During the ‘Haritma’ week, 1.11 lakh saplings were planted
on the banks of the Ganga in Phulpur tehsil, particularly Kanihar village. Large-scale plantation has been carried out in the village in the past too.
Any query on success of the plantation drive results in the forest officials pointing towards Kanihar where saplings have already started growing into trees, courtesy drives of the past
three years.
A visit to Kanihar shows the positive results of the planted trees. Sections where the saplings were planted are protected by a barbed wire fence. The saplings are watered regularly.

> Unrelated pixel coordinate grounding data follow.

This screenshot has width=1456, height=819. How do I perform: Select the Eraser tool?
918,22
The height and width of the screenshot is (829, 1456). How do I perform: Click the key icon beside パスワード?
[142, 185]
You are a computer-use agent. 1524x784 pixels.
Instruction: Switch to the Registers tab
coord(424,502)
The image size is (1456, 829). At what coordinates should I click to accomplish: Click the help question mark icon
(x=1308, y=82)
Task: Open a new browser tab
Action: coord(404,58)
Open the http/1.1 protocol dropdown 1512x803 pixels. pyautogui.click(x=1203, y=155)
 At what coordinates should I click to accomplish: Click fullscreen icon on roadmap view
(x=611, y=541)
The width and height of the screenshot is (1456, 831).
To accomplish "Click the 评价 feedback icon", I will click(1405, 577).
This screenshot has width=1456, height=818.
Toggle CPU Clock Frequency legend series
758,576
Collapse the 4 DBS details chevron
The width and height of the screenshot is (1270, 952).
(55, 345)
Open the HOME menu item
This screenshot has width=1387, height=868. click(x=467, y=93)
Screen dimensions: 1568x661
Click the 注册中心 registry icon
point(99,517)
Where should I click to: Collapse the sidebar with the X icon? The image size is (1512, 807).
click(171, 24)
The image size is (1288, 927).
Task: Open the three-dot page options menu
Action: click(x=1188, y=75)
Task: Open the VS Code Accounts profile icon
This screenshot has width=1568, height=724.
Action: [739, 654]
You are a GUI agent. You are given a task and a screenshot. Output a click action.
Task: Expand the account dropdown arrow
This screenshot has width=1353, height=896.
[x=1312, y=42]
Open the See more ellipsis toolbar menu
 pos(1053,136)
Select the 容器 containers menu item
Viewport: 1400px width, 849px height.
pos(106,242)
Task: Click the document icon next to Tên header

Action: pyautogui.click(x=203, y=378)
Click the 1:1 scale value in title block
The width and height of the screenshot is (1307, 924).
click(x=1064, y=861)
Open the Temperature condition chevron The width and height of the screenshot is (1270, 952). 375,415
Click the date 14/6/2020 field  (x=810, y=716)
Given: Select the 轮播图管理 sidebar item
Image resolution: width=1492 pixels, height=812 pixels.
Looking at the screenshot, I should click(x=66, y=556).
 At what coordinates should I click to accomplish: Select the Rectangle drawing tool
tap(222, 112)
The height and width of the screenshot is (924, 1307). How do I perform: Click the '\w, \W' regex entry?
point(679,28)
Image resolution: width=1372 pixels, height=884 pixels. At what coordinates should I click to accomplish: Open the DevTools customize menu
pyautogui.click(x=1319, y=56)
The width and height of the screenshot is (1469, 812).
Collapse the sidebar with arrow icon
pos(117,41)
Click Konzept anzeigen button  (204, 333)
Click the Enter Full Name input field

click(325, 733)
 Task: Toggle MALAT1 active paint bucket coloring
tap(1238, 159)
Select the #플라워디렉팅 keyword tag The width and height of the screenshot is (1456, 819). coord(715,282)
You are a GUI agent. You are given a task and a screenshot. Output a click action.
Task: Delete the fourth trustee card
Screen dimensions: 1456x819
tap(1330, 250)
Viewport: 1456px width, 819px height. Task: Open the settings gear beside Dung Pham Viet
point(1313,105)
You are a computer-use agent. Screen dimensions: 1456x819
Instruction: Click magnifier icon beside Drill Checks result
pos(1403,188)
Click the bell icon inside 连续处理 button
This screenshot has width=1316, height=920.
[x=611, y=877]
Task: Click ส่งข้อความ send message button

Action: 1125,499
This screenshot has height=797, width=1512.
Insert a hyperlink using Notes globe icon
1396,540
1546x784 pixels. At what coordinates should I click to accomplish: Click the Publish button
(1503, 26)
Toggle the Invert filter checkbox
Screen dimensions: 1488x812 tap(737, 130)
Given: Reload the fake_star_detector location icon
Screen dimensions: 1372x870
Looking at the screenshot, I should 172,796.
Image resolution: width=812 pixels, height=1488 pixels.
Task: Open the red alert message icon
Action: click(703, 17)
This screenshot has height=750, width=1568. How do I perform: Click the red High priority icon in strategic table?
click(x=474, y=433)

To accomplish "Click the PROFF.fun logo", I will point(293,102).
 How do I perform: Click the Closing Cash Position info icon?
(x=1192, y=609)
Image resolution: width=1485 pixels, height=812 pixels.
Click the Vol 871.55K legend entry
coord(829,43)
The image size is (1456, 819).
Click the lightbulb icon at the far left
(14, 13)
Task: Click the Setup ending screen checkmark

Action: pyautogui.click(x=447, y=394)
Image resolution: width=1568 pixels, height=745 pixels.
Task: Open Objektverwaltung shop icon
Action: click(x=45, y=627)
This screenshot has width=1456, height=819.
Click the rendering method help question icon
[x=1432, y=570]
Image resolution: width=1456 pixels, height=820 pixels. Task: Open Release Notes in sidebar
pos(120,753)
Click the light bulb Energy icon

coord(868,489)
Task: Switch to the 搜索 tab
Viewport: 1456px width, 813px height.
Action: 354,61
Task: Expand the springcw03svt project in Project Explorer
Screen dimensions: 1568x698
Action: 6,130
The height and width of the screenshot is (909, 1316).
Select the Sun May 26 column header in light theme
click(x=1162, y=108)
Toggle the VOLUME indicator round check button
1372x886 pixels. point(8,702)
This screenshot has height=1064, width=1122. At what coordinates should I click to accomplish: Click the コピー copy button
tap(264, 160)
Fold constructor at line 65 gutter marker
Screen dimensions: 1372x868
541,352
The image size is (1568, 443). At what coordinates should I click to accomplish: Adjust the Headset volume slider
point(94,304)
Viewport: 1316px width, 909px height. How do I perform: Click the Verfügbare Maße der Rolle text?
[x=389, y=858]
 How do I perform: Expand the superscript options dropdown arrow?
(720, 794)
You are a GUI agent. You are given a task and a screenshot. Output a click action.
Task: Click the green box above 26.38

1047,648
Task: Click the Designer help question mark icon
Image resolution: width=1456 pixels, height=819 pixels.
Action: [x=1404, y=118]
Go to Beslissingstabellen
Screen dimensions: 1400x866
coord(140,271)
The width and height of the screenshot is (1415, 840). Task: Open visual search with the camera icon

“The trees are watered by forest department people during the summers off and on, but otherwise are rarely cared for,” said a villager not wishing to be named.
Areas like Shankargarh and Koraon, where water scarcity is a perennial problem, pose a challenge that is rarely met. The situation is similar even inside the city, where ongoing development works have led to hundreds of trees being chopped down. Divisional forest officer YP Shukla said roughly 70% was the survival rate of saplings in Allahabad.
“We carry out sampling in different areas to assess the survival rate. Checking and counting each and every sapling is not possible. But results are evident in Kanihar village, besides other places in the district,” he said.
Manoj Srivastava, director of the environmental organisation Global Greens, says, “Not more than 50% saplings survive. The department does not have a proper audit to assess the survival rate.”